Hello and welcome to episode 56 of my Working With Podcast. A podcast created to answer all your questions about productivity, GTD, time management, self-development and goal planning. My name is Carl Pullein and I am your host for this show.

This week I have a question about focus and how to stay focused on the important things without allowing yourself to be distracted by all the unimportant things that go on around us every day. 

Before we dive in to this week’s question, though, I just like to tell you I have been preparing a number of fantastic offers for this coming weekend’s Black Friday and Cyber Monday. The first of which will be an exclusive “secret sale” launching on Thursday for all of you who are enrolled in my Learning Centre. If you are not already enrolled, then get yourself enrolled in my FREE Beginners Guide to Creating Your Own COD system so you can be involved in this very special secret sale. 

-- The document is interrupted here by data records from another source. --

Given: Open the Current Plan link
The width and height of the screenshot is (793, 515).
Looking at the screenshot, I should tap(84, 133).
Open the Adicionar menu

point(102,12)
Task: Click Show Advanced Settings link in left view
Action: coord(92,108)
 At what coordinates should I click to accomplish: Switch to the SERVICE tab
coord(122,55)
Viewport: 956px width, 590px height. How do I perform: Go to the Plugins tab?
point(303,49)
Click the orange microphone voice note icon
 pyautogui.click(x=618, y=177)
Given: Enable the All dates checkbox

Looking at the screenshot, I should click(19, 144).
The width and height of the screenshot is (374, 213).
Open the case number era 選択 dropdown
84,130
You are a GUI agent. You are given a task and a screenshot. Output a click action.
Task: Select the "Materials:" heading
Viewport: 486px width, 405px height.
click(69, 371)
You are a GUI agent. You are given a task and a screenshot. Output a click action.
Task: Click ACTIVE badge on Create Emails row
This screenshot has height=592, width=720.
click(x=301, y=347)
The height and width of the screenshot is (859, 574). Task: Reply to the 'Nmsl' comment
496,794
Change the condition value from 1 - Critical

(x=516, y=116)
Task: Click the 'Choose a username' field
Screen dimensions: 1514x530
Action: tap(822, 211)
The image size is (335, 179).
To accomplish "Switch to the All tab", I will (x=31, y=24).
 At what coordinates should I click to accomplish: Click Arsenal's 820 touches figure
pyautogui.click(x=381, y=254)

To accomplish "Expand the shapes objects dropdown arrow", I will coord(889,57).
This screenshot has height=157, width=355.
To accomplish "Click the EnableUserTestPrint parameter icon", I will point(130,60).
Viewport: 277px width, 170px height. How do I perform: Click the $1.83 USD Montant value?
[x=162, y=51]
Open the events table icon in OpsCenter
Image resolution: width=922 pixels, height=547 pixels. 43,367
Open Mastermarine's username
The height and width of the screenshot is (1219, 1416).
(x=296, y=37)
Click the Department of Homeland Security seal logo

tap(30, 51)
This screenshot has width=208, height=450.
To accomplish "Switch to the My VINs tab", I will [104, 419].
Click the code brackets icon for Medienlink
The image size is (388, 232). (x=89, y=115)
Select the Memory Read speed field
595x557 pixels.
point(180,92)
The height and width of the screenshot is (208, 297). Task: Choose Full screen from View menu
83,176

Okay, on to this week’s question and that means handing you over to the mystery podcast voice for this week’s question.

This week’s question comes from Amanda. Amanda asks: Carl, how do you stay focused on your goals and plans on a daily basis. I really struggle with this. 

Thank you Amanda for your question. I think this is another question many of you will also be wondering about. 

Well, the first thing is you need to have identified what exactly is important to you. If you do not know what is important you will always be feeling you are not moving forward with your life. You will feel you are just going through the motions and not getting anything important done. Establishing what is important to you, and what is not, is the first step. Of course it is not an easy step. There is so much going on in our lives and there is so much going on at work that it is very hard to know what is important and what is not. One thing I can tell you is that other people’s urgencies are definitely not your important tasks. Important tasks for you need to come from you. Not your boss, your family or your friends. They must come from you. 

One way to discover what is important to you is to ask a very simple question and spend a few minutes thinking about your answer. That question is:

If I had complete control over what I will do tomorrow, what would I do?  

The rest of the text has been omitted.